What do you think of the halal way of slaughtering?

drferox:

I always find it interesting that people asking about this topic always bring up halal, and never kosher or other religious slaughter. So I’m going to talk about both.

I’ve been to exactly two slaughterhouses through my education. One was for pigs only, so certainly not halal or kosher in any way. The other did sheep and cattle, and was both halal and kosher, and I have to say I greatly preferred the second.

So let me tell you about the halal/kosher place.The sheep would come up single file into the ‘box’, which has doors that close behind them so the others couldn’t see. They were rendered unconscious with a reversible captive bolt pistol to the skull, then their throat is slit before they’re hung up.

So what makes this both halal and kosher instead of non-religious slaughter?

  • The captive bolt is reversible. Once a year, for certification, one animal is allowed to recover from it to prove it’s not lethal.
  • There’s a little room beside the ‘box’ where a Muslim prays over each animal to make it halal, and a Jew prays over each animal to make it kosher. So they are both halal and kosher at the same time, because capitalism.

That’s it. It’s otherwise exactly the same as a non-religious slaughter plant. Non-religious slaughter just doesn’t care whether their captive bolt is reversible or not.

There’s a lot of… venom… about religious slaughter, fueled by islamophobia and anti-semitism, and at least within Australia there is absolutely no reason for it. I can make no comments about other nations with laxer animal welfare laws, but that’s how it’s done at the large commercial plants here.

And if you look at the rules and consider it in an early history context, then throat slitting isn’t a bad way to go in the absence of captive bolt guns and firearms.
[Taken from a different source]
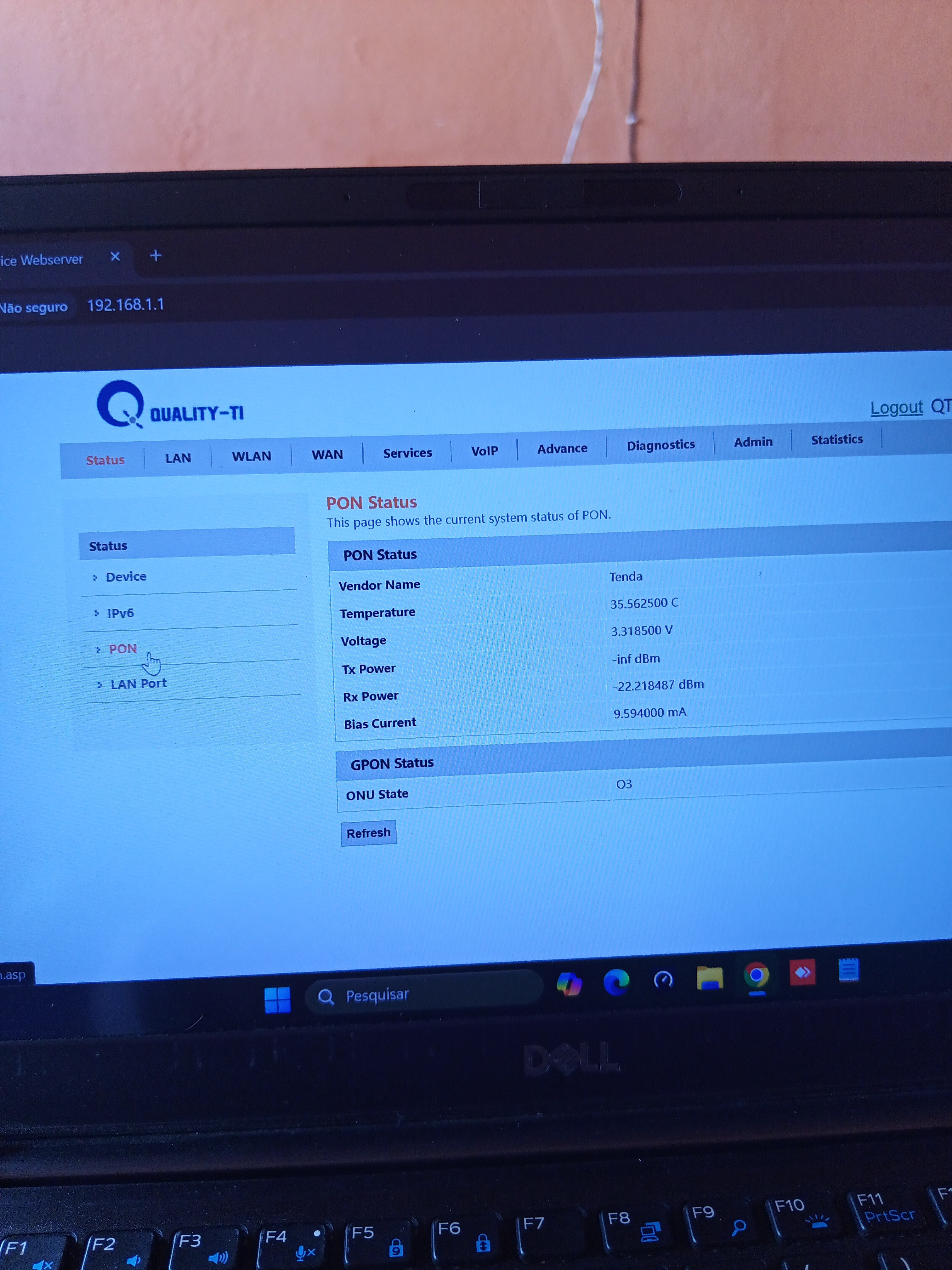Open the LAN Port status page
Viewport: 952px width, 1270px height.
[x=138, y=683]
Having a very religious person doing all the slaughter is probably a decent way to make sure you don’t have a psychopath doing all that killing.

Which is also why I wonder about pigs being forbidden. It’s harder to kill a pig humanely with less stress by throat slitting than a goat, sheep or cow is. They’re good protein and efficient to raise, is it possible that someone way back when said “If we can’t kill it well, don’t kill them to eat?”

I think it’s plausible that these rules came about out of a desire to do right by the animals to be eaten, before our modern understanding. Not a religious scholar though, so probably not the best person to ask.

So I don’t have any objections to halal and kosher slaughter over non-religious slaughter.